■ **Exercise objective**: Exactly the lines starting at the line containing "Adspothub.com (137, 2509)" and ending at the line containing "Central Michigan (79, 829)" are to be written out from the listing below, both included.

■ **Task material**:
□ □ □ □
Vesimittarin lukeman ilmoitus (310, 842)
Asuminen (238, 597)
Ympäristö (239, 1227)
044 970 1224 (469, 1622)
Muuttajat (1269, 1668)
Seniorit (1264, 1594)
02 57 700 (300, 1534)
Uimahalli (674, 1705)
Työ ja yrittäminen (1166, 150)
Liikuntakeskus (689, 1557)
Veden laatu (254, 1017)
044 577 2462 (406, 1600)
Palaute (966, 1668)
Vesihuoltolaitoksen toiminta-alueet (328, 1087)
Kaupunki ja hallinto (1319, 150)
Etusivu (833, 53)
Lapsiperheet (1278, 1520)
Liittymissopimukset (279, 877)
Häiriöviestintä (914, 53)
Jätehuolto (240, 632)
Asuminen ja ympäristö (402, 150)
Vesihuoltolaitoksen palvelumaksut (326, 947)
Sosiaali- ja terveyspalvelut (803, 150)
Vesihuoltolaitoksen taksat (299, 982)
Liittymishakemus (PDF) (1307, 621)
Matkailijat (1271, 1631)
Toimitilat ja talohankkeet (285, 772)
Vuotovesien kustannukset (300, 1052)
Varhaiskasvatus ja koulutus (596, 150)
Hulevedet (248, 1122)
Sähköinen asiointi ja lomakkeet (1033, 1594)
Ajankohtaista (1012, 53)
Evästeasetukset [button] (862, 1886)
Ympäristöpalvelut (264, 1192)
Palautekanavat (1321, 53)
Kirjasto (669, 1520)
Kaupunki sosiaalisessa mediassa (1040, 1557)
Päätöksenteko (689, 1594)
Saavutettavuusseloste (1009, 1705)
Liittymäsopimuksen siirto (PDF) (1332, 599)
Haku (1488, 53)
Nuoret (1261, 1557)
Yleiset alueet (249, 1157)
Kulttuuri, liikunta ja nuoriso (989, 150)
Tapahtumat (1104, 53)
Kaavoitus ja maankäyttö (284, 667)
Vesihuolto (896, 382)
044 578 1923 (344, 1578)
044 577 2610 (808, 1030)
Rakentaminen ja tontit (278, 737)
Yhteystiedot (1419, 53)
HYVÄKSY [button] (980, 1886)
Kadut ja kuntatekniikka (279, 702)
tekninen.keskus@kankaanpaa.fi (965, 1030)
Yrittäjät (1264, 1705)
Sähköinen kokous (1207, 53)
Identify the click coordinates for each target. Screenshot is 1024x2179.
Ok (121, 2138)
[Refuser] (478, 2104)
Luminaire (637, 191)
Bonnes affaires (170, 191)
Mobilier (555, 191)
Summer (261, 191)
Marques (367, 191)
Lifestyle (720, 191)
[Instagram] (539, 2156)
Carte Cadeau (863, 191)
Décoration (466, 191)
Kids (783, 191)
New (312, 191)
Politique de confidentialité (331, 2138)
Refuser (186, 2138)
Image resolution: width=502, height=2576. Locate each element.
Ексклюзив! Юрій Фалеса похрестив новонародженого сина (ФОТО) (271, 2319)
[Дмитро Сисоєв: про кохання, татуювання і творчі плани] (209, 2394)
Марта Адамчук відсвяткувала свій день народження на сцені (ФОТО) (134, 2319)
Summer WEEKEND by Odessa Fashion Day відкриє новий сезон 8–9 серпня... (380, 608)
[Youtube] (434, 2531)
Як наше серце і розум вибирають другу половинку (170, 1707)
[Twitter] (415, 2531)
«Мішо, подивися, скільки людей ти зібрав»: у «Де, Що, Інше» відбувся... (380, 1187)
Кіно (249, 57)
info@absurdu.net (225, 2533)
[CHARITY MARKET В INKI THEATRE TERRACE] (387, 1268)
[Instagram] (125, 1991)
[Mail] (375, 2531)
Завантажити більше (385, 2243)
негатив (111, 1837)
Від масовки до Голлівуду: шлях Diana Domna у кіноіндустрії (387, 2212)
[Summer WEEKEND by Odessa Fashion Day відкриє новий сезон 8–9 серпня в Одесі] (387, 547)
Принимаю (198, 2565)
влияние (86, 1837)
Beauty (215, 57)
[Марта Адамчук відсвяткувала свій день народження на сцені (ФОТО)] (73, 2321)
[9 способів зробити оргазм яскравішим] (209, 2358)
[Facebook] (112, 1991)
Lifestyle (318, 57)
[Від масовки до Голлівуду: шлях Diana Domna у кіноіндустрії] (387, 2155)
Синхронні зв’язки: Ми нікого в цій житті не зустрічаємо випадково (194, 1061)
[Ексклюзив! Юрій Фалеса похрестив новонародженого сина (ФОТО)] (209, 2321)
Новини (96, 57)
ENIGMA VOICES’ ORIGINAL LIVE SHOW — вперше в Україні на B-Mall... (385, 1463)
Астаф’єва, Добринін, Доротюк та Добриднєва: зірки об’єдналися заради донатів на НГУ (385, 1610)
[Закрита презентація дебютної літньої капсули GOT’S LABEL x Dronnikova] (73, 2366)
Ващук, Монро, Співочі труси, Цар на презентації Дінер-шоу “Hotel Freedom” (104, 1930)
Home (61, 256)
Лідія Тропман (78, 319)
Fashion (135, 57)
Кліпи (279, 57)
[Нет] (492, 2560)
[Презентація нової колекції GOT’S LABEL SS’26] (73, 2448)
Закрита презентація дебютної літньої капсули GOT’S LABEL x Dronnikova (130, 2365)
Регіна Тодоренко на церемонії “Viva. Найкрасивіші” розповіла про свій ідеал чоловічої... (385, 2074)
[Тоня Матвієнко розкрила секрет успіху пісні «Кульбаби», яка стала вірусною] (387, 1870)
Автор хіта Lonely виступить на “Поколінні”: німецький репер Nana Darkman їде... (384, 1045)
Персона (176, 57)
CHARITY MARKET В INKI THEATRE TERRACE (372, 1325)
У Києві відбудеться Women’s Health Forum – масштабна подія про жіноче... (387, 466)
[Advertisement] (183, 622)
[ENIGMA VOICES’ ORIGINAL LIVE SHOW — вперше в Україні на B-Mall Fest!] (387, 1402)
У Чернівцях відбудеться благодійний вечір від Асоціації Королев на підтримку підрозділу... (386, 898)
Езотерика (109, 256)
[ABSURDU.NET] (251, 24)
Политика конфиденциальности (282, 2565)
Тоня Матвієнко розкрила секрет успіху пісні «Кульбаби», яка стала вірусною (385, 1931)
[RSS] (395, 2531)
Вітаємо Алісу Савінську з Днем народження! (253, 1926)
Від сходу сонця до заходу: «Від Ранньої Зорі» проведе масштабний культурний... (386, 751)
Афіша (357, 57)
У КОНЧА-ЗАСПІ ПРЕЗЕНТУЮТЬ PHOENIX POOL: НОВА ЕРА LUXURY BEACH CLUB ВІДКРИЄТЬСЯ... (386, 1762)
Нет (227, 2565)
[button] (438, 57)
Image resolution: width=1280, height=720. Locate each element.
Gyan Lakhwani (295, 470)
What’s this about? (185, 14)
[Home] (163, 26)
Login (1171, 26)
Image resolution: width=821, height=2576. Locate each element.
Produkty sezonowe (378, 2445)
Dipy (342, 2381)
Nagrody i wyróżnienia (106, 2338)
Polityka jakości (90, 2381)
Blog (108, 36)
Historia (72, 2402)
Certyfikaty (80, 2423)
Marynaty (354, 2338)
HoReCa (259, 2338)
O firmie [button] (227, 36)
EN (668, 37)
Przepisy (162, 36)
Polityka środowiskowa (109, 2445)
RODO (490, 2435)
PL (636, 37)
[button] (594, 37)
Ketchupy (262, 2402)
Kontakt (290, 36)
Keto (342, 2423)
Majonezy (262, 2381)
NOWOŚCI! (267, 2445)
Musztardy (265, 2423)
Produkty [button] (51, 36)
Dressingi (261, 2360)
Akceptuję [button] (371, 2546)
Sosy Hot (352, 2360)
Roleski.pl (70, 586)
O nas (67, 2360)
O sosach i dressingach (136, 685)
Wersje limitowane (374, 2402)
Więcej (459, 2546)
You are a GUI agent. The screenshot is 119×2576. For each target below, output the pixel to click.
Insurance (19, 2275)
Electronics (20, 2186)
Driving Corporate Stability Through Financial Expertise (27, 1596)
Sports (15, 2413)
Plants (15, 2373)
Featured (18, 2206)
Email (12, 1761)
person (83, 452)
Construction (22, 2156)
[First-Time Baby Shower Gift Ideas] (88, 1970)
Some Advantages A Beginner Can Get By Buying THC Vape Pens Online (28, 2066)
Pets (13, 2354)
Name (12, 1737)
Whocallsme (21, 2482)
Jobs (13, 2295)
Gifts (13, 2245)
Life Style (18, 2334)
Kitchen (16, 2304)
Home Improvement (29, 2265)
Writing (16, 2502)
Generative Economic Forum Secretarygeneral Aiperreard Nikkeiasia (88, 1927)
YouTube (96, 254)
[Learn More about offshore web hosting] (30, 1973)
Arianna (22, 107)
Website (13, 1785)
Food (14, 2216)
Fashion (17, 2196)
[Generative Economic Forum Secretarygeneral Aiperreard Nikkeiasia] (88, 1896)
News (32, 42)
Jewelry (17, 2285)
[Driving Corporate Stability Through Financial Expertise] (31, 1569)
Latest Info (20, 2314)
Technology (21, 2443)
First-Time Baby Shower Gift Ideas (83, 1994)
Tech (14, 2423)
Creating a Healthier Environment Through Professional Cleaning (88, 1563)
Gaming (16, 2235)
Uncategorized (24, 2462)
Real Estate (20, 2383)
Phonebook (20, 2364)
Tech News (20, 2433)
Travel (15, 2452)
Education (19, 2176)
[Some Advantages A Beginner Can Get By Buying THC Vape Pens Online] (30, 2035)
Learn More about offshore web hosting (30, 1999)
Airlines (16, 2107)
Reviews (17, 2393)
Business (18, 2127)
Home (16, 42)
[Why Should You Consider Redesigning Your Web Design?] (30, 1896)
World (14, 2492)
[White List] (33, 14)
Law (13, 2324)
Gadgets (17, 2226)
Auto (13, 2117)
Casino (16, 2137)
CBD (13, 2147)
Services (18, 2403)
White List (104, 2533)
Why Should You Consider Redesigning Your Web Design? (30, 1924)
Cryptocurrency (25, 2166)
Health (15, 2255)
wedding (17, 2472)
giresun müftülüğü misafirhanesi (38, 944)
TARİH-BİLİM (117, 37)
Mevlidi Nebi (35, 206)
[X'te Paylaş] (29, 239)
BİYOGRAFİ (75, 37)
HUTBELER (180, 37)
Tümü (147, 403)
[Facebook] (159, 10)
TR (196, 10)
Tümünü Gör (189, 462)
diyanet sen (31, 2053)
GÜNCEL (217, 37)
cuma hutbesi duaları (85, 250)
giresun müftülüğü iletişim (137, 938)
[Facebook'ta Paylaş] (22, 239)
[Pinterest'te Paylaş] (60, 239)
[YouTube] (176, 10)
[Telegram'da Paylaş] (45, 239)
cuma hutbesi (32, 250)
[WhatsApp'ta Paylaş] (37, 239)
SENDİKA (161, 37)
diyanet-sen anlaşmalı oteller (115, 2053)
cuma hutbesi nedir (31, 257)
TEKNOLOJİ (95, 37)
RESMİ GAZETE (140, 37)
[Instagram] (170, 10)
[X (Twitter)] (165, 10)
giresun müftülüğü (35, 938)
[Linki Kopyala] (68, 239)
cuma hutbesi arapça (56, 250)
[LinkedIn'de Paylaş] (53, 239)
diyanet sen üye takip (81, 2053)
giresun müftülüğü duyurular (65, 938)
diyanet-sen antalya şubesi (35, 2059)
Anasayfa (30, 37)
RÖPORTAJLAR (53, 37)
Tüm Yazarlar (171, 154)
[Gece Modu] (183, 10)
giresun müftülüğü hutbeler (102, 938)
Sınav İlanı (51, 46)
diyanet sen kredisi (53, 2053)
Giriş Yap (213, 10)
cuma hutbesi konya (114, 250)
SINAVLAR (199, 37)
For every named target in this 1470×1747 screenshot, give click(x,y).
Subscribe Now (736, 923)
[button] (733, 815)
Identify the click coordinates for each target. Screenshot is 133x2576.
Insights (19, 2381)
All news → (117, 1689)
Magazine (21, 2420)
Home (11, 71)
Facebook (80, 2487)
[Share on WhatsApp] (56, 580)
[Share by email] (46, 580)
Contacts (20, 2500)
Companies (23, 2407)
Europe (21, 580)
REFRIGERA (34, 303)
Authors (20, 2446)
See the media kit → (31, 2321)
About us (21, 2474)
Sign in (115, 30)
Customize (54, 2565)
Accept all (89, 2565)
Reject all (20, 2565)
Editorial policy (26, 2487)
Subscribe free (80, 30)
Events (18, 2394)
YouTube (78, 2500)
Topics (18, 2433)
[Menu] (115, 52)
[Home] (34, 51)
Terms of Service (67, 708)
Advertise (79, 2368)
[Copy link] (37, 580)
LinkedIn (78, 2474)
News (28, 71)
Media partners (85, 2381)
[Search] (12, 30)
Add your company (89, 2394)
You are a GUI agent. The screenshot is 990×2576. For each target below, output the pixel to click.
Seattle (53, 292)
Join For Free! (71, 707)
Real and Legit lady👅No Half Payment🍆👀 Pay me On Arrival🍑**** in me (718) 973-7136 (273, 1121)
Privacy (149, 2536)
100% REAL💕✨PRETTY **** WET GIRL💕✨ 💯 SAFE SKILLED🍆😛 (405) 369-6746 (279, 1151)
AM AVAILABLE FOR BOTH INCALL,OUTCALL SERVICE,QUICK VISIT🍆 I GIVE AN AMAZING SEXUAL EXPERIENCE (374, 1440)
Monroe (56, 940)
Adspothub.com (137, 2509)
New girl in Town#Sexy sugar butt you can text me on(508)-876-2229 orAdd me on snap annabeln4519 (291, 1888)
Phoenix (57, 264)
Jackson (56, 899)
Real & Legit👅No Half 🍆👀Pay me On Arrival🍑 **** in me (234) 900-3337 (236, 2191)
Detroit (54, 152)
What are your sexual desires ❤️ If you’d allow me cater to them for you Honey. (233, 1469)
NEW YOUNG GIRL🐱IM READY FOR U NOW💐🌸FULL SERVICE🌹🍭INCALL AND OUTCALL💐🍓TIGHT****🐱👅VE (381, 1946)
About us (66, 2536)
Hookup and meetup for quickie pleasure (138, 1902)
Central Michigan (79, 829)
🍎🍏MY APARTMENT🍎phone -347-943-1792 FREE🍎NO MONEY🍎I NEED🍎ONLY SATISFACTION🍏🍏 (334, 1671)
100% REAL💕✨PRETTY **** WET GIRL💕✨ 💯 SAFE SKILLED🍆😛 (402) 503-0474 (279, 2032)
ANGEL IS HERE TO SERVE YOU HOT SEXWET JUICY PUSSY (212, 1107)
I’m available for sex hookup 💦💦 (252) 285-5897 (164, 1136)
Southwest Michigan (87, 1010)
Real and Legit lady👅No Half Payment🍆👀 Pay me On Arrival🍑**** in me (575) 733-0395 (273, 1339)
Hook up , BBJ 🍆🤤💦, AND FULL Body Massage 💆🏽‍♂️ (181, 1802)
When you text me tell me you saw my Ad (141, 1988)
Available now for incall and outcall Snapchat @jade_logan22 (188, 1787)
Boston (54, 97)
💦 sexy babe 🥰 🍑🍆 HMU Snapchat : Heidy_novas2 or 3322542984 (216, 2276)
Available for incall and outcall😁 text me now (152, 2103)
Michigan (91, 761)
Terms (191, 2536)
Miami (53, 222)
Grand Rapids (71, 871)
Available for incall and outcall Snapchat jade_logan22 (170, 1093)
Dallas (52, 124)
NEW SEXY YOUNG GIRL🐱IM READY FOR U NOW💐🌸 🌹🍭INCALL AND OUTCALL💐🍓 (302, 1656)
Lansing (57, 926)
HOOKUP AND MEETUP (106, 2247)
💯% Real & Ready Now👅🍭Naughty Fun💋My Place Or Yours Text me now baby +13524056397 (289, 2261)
□ □ □ □
■ **Written response**:
Adspothub.com (137, 2509)
New girl in Town#Sexy sugar butt you can text me on(508)-876-2229 orAdd me on snap annabeln4519 (291, 1888)
Phoenix (57, 264)
Jackson (56, 899)
Real & Legit👅No Half 🍆👀Pay me On Arrival🍑 **** in me (234) 900-3337 (236, 2191)
Detroit (54, 152)
What are your sexual desires ❤️ If you’d allow me cater to them for you Honey. (233, 1469)
NEW YOUNG GIRL🐱IM READY FOR U NOW💐🌸FULL SERVICE🌹🍭INCALL AND OUTCALL💐🍓TIGHT****🐱👅VE (381, 1946)
About us (66, 2536)
Hookup and meetup for quickie pleasure (138, 1902)
Central Michigan (79, 829)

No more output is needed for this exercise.